Regulators say infants should sleep on a flat surface

Photo (c) Christian Horz - Getty Images
The Consumer Product Safety Commission (CPSC) reports that four companies have recalled 165,000 inclined sleeper devices because of the growing concern about potential suffocation.

Late last year, the agency proposed a rule that would virtually eliminate the sale of inclined sleepers, an infant bed that allows babies to sleep at a 30-degree angle. The American Academy of Pediatrics has long argued that babies should sleep on flat surfaces and has warned that the inverted sleepers can be deadly.

Summer Infant

According to the CPSC, Summer Infant is recalling 43,000 SwaddleMe By Your Bed Sleeper inclined sleepers. The company says the recall is due to concerns that babies could die if they roll from their back to their stomach or side.


Evenflo is recalling about 3,100 units of its inclined sleeper, the Pillo Portable Napper. The company says it is taking this action because infant fatalities have been reported with other manufacturers’ inclined sleep products.

Delta Enterprise

Delta Enterprise is recalling its incline sleeper with an adjustable feeding position for newborns and is also citing the risk of suffocation.
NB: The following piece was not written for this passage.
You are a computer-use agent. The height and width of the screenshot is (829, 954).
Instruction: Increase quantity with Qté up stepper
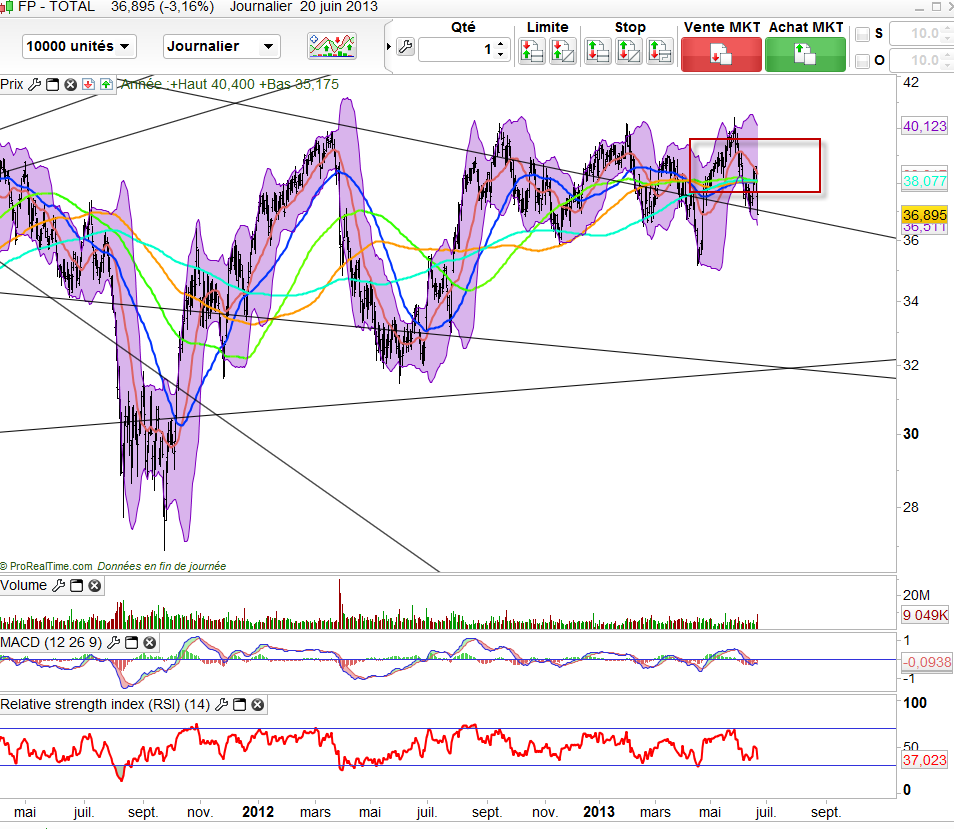501,44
Other products included in the recall include Disney Baby Minnie Mouse Incline Sleeper with Adjustable Feeding Position for Newborns; Delta Children Deluxe 3-in-1 Activity Rocker, Feeder and Sleeper; Simmons Kids Beautyrest Deluxe 3-in-1 Activity Rocker, Feeder, and Sleeper; 3-in-1 Activity Rocker, Feeder and Incline Sleeper.
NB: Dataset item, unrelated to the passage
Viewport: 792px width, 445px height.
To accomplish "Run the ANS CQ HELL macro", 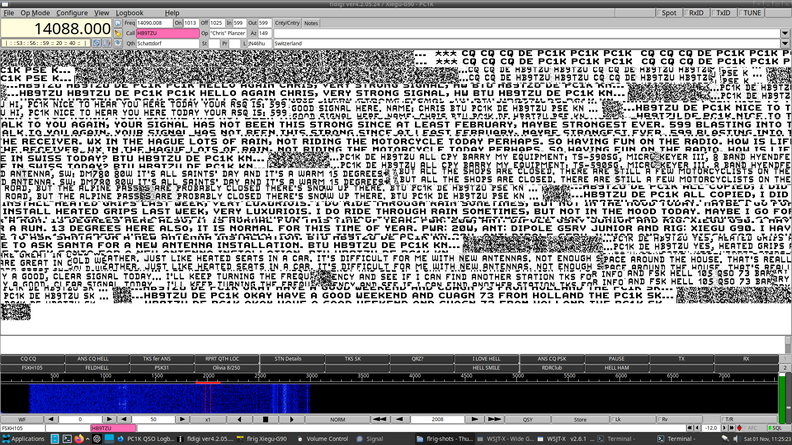I will pyautogui.click(x=91, y=358).
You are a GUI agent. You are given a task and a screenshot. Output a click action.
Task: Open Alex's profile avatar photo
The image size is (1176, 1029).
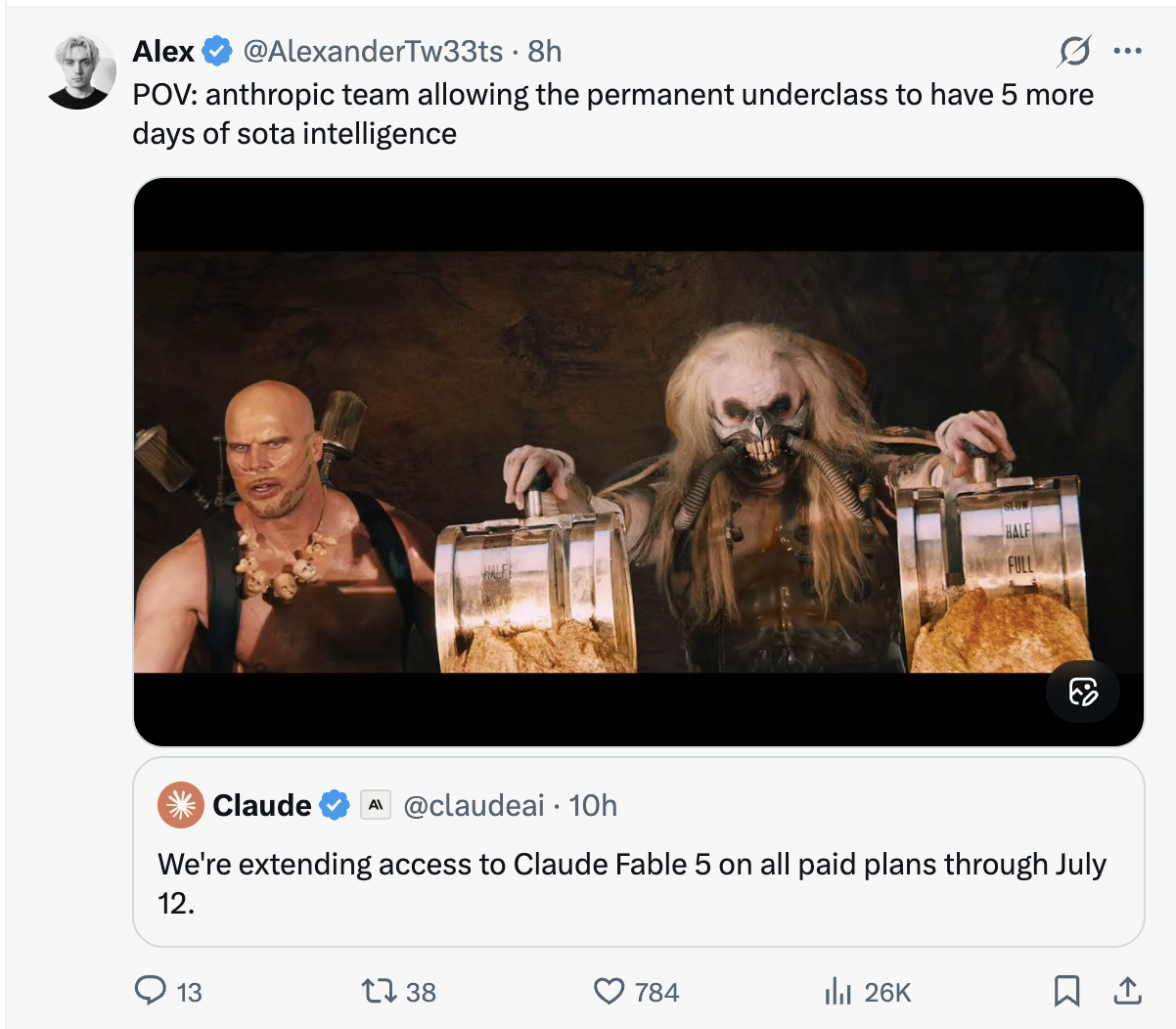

A total of about 5,900 units are included in the recall.


Graco has issued a recall for about 112,000 units of its Little Lounger Rocking Seat. Again, the concern that the product may increase the risk of infant suffocation is cited as the reason for the recall.

Preventing infant mortality

All four companies are offering refunds to consumers who purchased the sleepers.
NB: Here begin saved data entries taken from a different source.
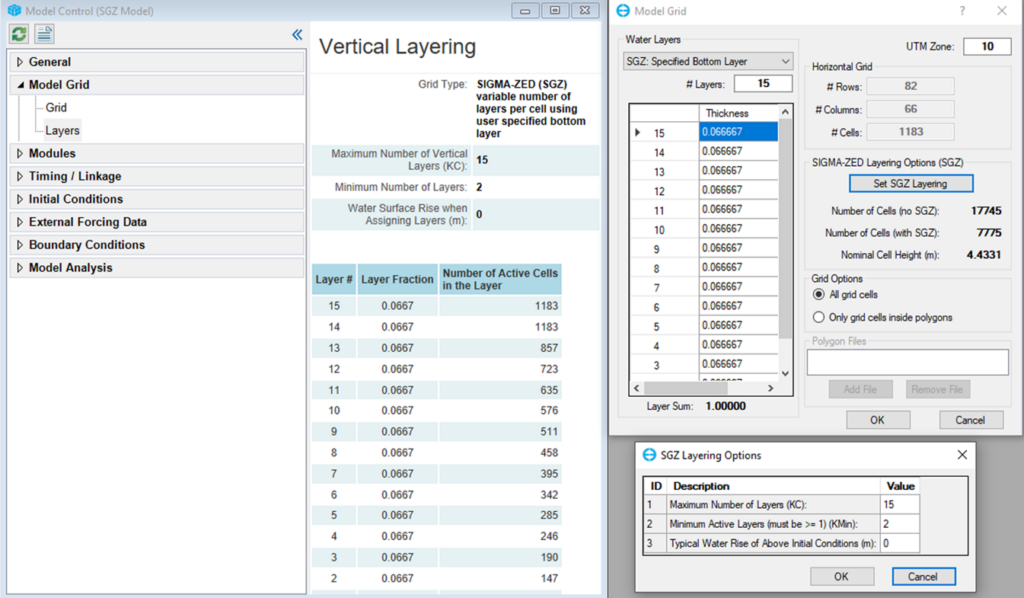Select the All grid cells option
This screenshot has width=1024, height=598.
point(819,295)
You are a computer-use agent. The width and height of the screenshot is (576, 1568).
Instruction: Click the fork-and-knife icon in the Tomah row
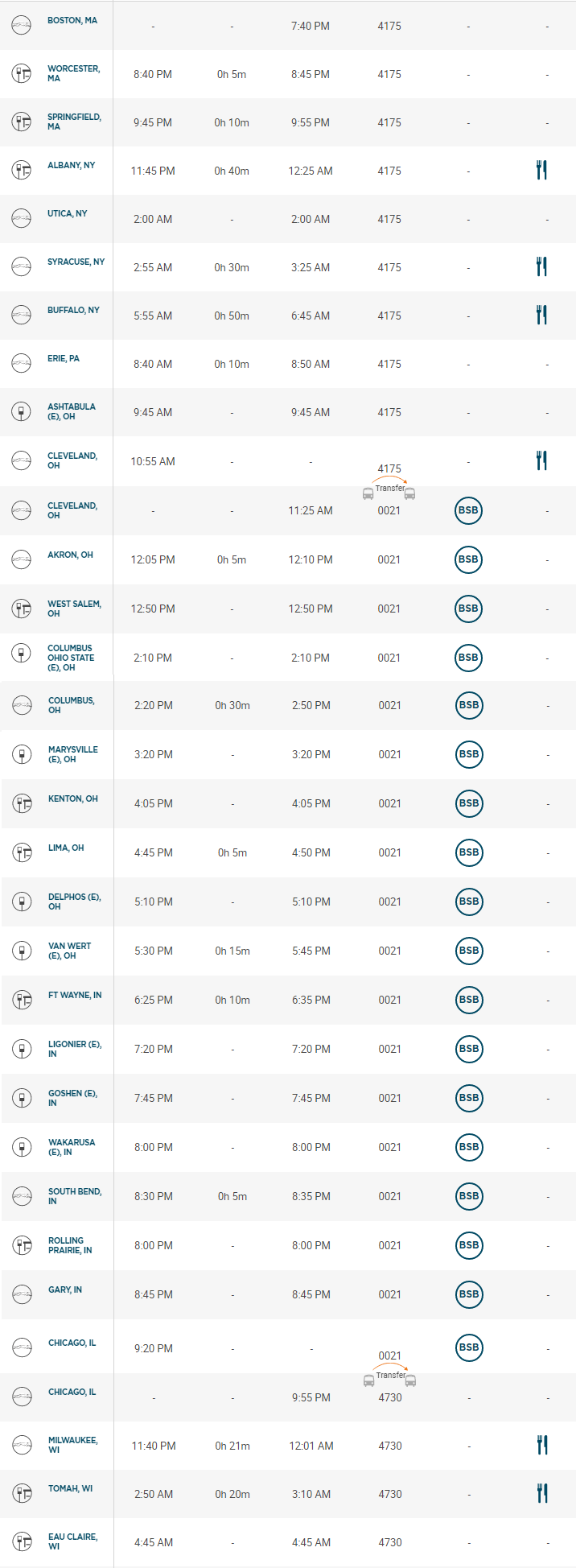[542, 1493]
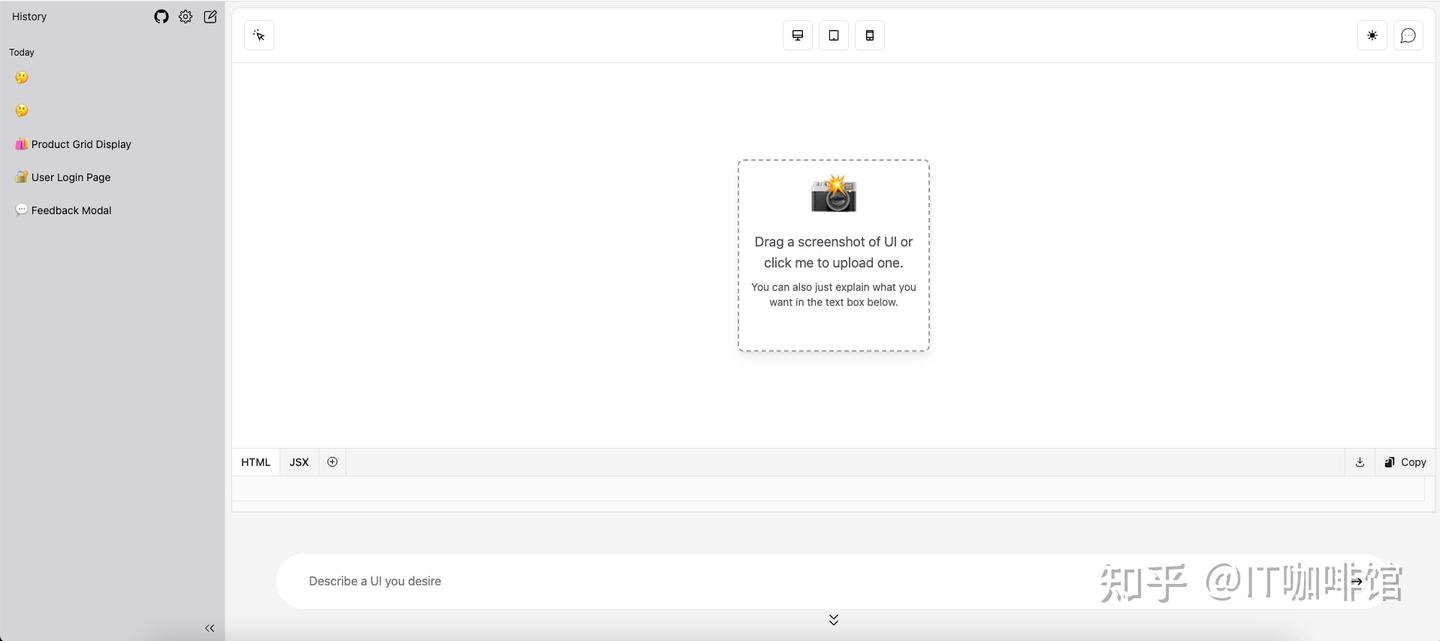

Safety concerns about inclined sleepers increased in the wake of a study by Erin Mannen, assistant professor of orthopedic surgery at the University of Arkansas for Medical Sciences, who led a research team that concluded that the design of the inclined sleeper is not safe.

The researchers found that the inclined sleeper makes it easier for an infant to roll into a facedown position. If they lack the strength to roll over again they can suffocate.

In July, Fisher-Price recalled 71,000 inclined sleeper accessories included with all models of Fisher-Price Ultra-Lite Day & Night Play Yards. At the time, the company said infant fatalities had been reported while using other inclined sleep products after the infants rolled from their back to their stomach or side while unrestrained or under other circumstances.